Blade Shape Optimization of Savonius Wind Turbine at Low Wind Energy by Artificial Neural network
Author(s) -
Sarah Ali Al-shammari,
Abdul Hassan Karamallah,
Sattar Aljabair
Publication year - 2020
Publication title -
iop conference series. materials science and engineering
Language(s) - English
Resource type - Journals
eISSN - 1757-899X
pISSN - 1757-8981
DOI - 10.1088/1757-899x/881/1/012154
Subject(s) - turbine , wind speed , tip speed ratio , range (aeronautics) , wind power , blade (archaeology) , artificial neural network , turbine blade , maximum power principle , engineering , power (physics) , marine engineering , structural engineering , computer science , mechanical engineering , aerospace engineering , meteorology , physics , electrical engineering , artificial intelligence , quantum mechanics
Recently, vertical axis wind turbine specially Savonius type due to their positive properties and capabilities have picked up a significant consideration.
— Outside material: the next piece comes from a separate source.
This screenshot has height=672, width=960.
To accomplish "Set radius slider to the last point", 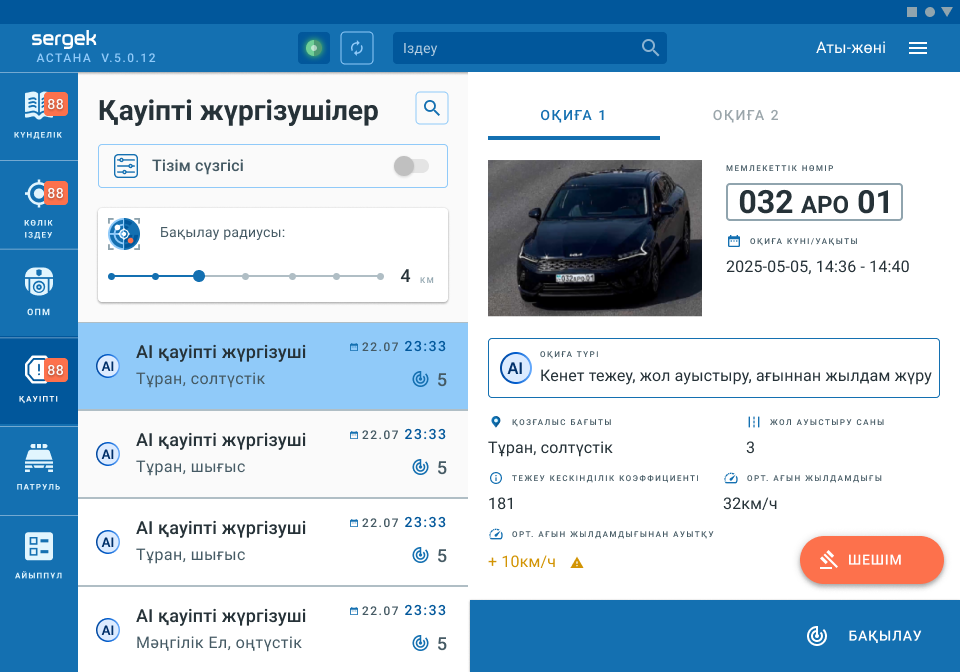I will click(x=380, y=276).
This article deals with the use of artificial neural network to predict optimum blade shape design for enhanced power coefficient value for savonius wind turbine at low wind speed numerically with commercial code software ANSYS-CFX. The simulations included the analysis of many models used to learn artificial neural network to predict the optimum blade shape of savonius wind turbine at wind speed 3m/s and tip speed ratio TSR of 0.8. The performance of optimal and conventional model is studied at wide range of TSR (0.2-1.2). The obtained enhancement ratio in power coefficient is 55%. The obtained results point out that optimal blade shape Savonius wind turbine is better than semicircular blade at rang of TSR (0.6-1.1) that mean is more suitable for applying in urban area environment where the complex condition and low wind speed range.